When the line containing "Image resolution: width=600" appears in the data below, begin copying there and stop only after the line containing "Given: Click the zoom slider handle".

▼

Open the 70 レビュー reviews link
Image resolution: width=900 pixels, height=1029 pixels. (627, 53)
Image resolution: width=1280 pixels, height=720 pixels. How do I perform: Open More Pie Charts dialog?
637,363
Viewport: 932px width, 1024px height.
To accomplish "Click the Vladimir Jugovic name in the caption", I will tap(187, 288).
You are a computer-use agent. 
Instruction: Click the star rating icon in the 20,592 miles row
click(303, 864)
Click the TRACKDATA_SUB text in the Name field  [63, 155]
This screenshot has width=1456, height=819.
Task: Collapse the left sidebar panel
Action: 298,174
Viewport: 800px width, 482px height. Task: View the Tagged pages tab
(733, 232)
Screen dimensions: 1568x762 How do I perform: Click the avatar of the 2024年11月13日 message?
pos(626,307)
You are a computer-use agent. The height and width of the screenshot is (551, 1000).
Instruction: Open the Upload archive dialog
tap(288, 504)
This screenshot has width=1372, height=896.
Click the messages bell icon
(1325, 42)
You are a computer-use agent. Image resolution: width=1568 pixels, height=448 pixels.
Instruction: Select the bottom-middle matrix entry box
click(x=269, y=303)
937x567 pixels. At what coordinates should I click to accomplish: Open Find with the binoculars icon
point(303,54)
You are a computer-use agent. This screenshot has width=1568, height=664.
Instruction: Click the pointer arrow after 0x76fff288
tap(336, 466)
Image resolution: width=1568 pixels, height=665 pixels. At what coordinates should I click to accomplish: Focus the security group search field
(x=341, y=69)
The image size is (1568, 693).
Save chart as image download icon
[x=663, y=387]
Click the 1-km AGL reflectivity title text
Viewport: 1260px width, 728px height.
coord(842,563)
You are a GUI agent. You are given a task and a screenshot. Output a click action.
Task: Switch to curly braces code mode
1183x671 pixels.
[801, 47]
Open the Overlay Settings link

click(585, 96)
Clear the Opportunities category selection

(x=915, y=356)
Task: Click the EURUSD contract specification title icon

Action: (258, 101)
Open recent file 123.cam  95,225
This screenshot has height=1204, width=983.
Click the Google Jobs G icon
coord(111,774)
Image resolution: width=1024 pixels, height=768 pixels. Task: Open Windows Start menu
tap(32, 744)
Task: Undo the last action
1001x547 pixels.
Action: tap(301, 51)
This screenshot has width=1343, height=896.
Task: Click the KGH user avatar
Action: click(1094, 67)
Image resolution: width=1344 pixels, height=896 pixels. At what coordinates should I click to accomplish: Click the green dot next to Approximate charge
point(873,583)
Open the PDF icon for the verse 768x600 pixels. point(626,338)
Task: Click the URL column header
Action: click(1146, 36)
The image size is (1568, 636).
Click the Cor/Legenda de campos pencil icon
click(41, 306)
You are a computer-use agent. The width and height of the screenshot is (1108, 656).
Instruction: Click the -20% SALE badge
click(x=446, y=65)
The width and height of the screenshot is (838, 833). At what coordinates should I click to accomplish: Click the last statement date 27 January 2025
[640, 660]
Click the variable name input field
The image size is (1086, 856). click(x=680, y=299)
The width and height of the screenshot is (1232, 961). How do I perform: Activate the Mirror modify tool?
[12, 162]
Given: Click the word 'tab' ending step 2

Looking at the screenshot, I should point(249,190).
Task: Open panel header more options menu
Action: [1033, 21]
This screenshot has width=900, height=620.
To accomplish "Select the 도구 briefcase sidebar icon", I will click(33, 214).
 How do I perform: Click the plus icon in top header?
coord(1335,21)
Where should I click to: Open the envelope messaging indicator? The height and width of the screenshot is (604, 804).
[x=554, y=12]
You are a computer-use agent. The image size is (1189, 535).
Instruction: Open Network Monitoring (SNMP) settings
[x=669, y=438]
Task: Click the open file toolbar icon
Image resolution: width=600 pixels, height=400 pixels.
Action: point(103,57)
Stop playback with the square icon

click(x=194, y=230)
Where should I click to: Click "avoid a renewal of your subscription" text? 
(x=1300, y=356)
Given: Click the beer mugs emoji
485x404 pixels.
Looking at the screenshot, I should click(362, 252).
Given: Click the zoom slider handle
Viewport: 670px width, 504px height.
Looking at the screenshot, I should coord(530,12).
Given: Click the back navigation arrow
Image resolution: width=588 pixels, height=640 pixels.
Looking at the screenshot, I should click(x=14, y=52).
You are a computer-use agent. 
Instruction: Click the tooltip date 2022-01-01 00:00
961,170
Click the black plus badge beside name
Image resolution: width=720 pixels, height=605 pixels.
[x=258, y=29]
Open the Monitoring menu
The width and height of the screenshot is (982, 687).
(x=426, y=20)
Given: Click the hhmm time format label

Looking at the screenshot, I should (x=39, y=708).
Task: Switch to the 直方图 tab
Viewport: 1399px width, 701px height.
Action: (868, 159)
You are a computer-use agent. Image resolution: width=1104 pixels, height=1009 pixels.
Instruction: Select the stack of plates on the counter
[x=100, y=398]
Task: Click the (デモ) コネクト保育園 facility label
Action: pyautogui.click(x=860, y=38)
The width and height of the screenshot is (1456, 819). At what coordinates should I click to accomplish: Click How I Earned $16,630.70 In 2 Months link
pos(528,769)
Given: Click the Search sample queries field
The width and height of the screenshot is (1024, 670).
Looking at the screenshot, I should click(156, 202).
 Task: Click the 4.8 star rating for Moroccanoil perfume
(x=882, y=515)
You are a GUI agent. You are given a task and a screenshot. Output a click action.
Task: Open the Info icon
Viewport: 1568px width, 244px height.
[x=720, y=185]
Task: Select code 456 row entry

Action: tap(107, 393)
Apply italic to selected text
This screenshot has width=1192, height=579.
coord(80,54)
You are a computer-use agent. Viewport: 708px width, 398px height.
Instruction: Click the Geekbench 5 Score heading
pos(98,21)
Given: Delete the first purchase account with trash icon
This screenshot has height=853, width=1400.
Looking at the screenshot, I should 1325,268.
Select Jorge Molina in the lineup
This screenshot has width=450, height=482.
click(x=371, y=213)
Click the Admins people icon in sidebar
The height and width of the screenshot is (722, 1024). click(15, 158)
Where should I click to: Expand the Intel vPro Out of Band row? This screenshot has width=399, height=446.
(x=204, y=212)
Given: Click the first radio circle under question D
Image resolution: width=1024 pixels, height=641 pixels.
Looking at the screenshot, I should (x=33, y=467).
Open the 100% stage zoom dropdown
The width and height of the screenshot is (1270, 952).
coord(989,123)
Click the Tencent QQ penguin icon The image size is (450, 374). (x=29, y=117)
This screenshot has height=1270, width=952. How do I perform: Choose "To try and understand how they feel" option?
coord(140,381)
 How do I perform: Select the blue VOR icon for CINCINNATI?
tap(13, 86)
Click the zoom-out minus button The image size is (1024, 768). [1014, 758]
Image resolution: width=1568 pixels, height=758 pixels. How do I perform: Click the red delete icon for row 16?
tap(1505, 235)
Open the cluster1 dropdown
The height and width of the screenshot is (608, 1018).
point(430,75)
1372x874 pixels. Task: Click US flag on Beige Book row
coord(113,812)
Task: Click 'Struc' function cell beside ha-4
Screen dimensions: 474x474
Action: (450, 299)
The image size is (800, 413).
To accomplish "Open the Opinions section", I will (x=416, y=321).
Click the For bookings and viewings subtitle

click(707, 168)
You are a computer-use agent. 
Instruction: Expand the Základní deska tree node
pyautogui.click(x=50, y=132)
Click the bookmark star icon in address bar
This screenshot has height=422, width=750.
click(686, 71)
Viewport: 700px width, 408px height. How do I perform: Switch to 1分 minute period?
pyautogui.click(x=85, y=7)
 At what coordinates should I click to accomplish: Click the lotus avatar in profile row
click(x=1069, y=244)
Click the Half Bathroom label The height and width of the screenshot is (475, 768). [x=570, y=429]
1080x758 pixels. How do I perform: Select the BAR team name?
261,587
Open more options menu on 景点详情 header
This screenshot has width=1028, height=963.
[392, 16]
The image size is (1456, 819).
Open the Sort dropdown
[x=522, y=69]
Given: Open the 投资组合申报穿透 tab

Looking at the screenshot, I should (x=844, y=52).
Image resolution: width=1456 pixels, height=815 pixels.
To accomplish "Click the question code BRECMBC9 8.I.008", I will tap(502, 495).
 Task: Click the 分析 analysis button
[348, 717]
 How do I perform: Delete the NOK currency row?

▲

* Written answer *
Image resolution: width=600 pixels, height=400 pixels.
Action: point(103,57)
Stop playback with the square icon

click(x=194, y=230)
Where should I click to: Click "avoid a renewal of your subscription" text? 
(x=1300, y=356)
Given: Click the beer mugs emoji
485x404 pixels.
Looking at the screenshot, I should click(362, 252).
Given: Click the zoom slider handle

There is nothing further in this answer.